EXERCISE DETAILS =
Set down the complete data exactly as it appears below.

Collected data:

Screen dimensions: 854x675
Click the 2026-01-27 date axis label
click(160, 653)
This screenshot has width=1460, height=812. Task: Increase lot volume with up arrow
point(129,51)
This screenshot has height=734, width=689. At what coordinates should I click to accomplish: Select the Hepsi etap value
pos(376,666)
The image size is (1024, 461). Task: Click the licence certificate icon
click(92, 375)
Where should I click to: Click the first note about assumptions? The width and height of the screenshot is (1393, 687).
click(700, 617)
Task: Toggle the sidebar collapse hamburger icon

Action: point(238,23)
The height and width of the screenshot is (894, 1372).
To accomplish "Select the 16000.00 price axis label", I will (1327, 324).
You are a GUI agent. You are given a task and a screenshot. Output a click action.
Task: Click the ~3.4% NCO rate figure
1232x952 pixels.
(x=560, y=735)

EXERCISE ANSWER =
Screen dimensions: 854x675
Click the 2026-01-27 date axis label
click(160, 653)
This screenshot has width=1460, height=812. Task: Increase lot volume with up arrow
point(129,51)
This screenshot has height=734, width=689. At what coordinates should I click to accomplish: Select the Hepsi etap value
pos(376,666)
The image size is (1024, 461). Task: Click the licence certificate icon
click(92, 375)
Where should I click to: Click the first note about assumptions? The width and height of the screenshot is (1393, 687).
click(700, 617)
Task: Toggle the sidebar collapse hamburger icon

Action: point(238,23)
The height and width of the screenshot is (894, 1372).
To accomplish "Select the 16000.00 price axis label", I will (1327, 324).
You are a GUI agent. You are given a task and a screenshot. Output a click action.
Task: Click the ~3.4% NCO rate figure
1232x952 pixels.
(x=560, y=735)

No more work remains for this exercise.